[v2.7] json-c: hash collision DoS and buffer overflow (CVE-2013-6371 CVE-2013-6370)
Florian Weimer reported that the printbuf APIs used in the json-c library used ints for counting buffer lengths, which is inappropriate for 32bit architectures. These functions need to be changed to using size_t if possible for sizes, or to be hardened against negative values if not. This could be used to cause a denial of service in an application linked to the json-c library (CVE-2013-6370).
Florian Weimer reported that the hash function in the json-c library was weak, and that parsing smallish JSON strings showed quadratic timing behaviour. This could cause an application linked to the json-c library, and that processes some specially-crafted JSON data, to use excessive amounts of CPU (CVE-2013-6371).

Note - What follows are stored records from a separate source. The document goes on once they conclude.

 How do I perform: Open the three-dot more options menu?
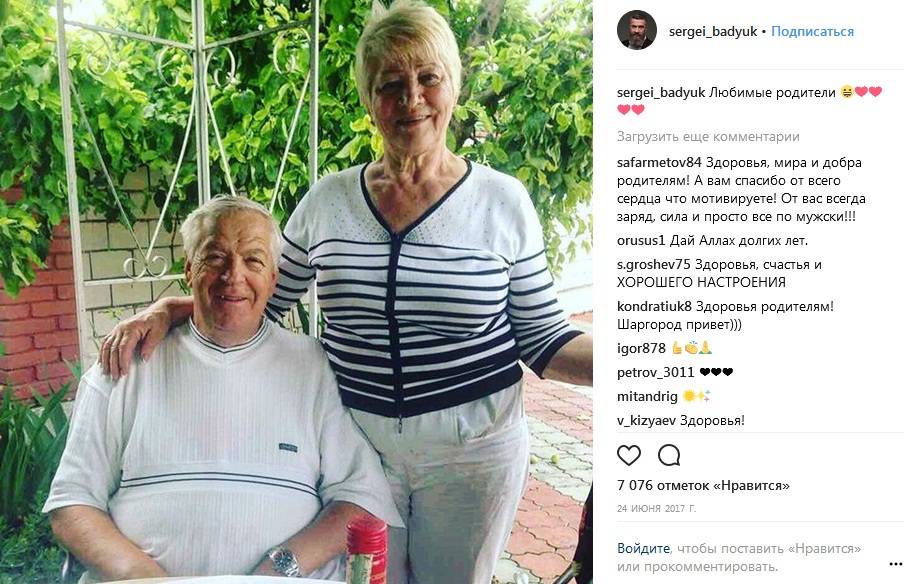[x=895, y=564]
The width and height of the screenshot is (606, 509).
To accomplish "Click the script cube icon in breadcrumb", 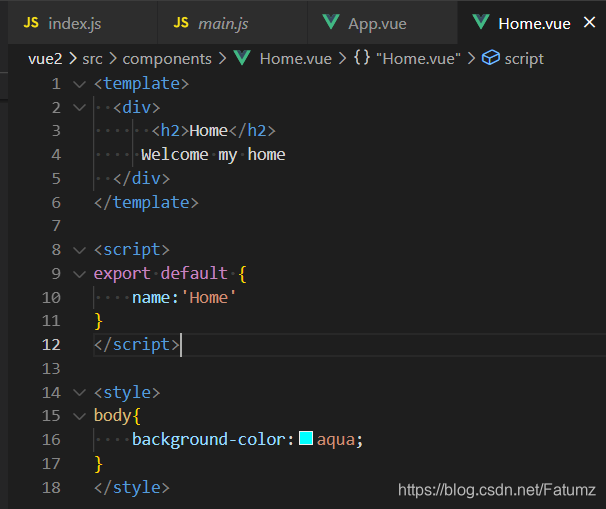I will pyautogui.click(x=491, y=58).
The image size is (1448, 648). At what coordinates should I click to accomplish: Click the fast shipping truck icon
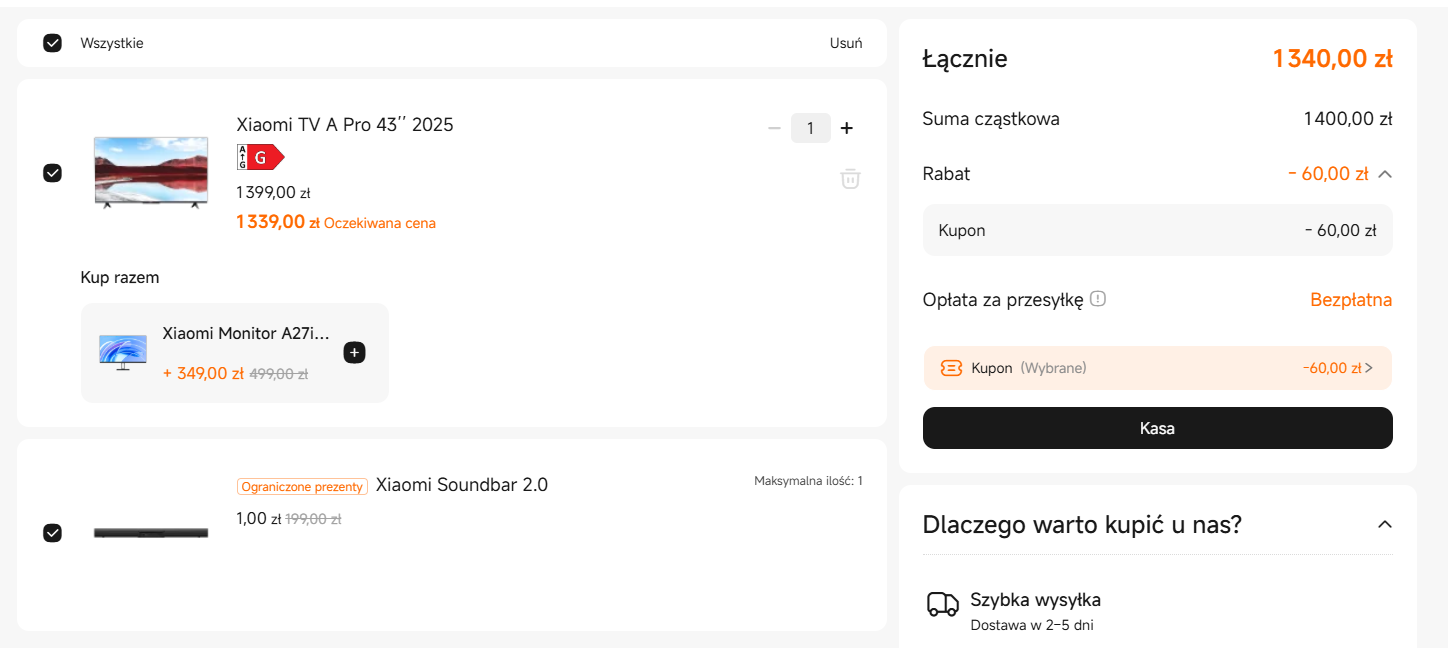click(943, 604)
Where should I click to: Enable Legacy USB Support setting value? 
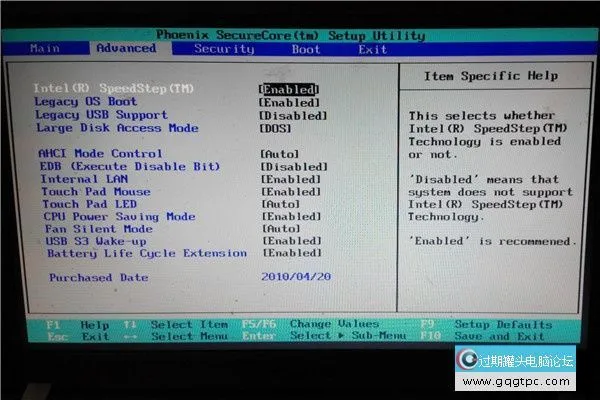(293, 115)
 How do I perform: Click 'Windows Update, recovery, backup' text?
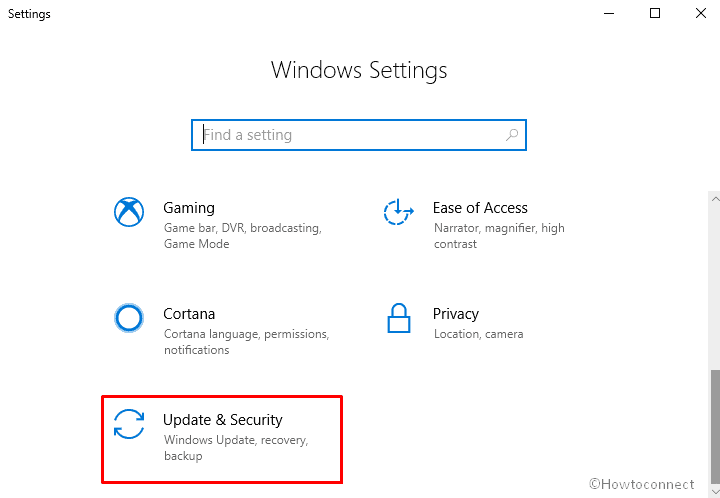coord(236,448)
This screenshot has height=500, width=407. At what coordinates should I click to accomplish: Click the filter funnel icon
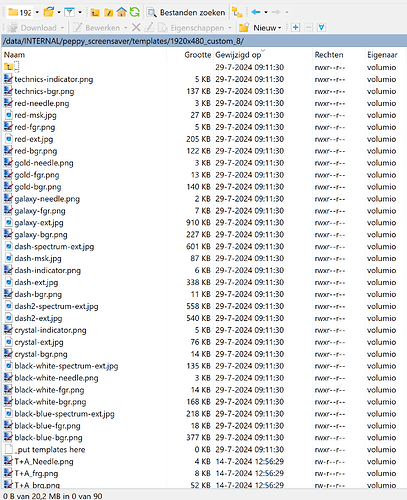click(69, 13)
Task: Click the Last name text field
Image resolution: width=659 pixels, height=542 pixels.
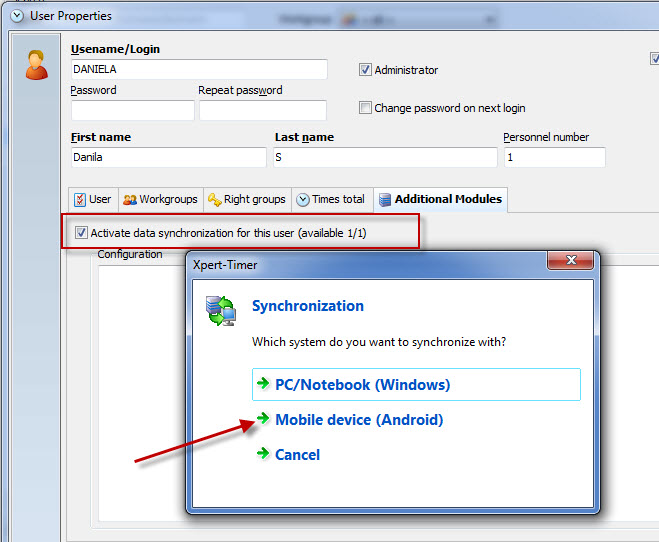Action: [384, 157]

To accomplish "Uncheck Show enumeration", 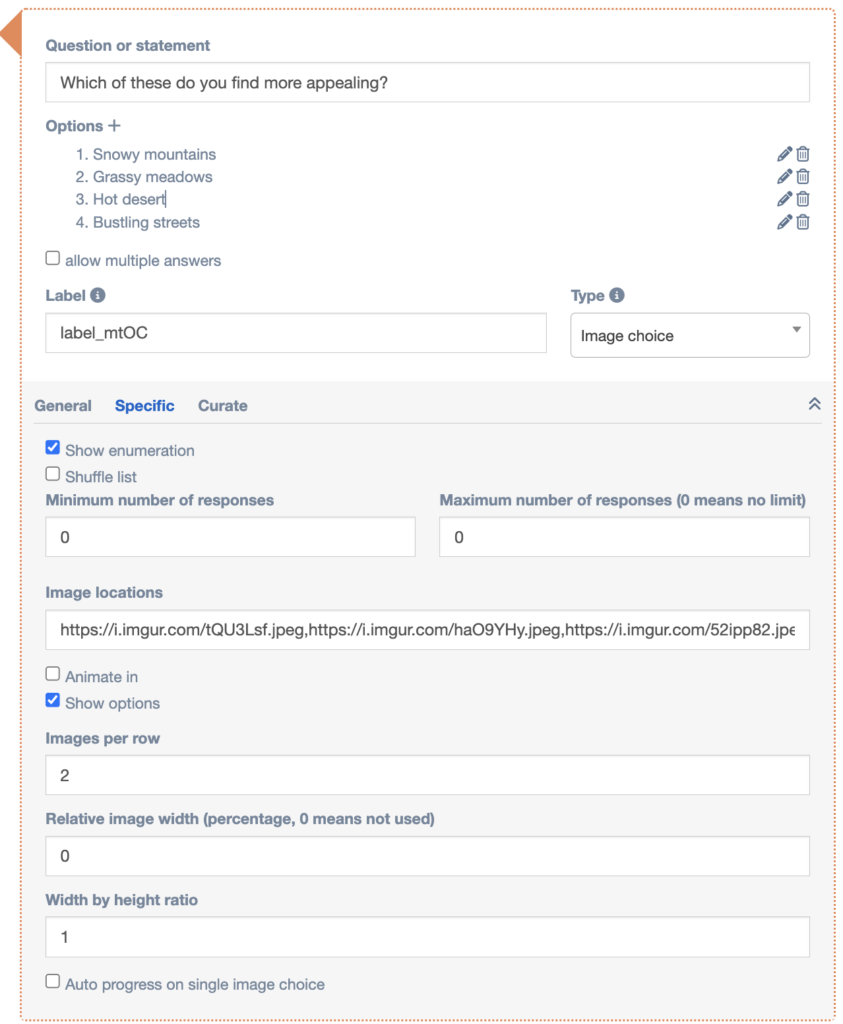I will click(53, 448).

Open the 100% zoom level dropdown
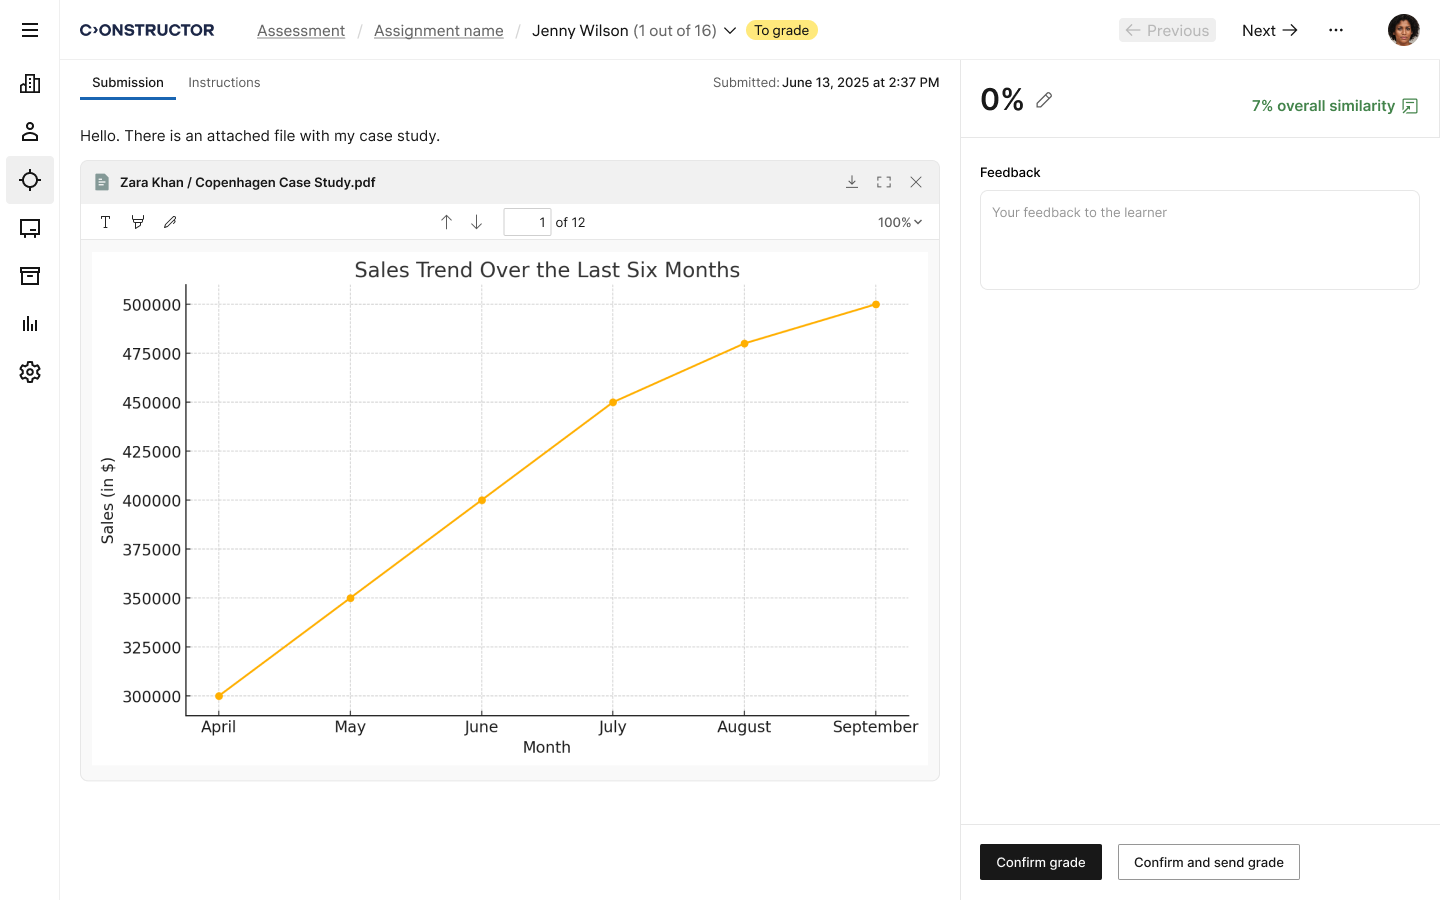coord(900,222)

http://lwn.net/Vulnerabilities/595049/
http://openwall.com/lists/oss-security/2014/04/09/9
COMMIT:
https://github.com/json-c/json-c/commit/64e36901a0614bf64a19bc3396469c66dcd0b015
https://bugs.mageia.org/show\_bug.cgi?id=13179
(from redmine: issue id 2849, created on 2014-04-18, closed on 2014-04-21)
- Changesets:
- Revision 14cbf734 by Natanael Copa on 2014-04-18T16:08:41Z:
main/json-c: security upgrade to 0.12 (CVE-2013-6371,CVE-2013-6370)
ref #2849
- Revision 7c6f59eb by Natanael Copa on 2014-04-18T16:26:04Z:
main/json-c: security upgrade to 0.12 (CVE-2013-6371,CVE-2013-6370)
fixes #2849
(cherry picked from commit 14cbf73416b6e1d6839c573967901260e464deb2)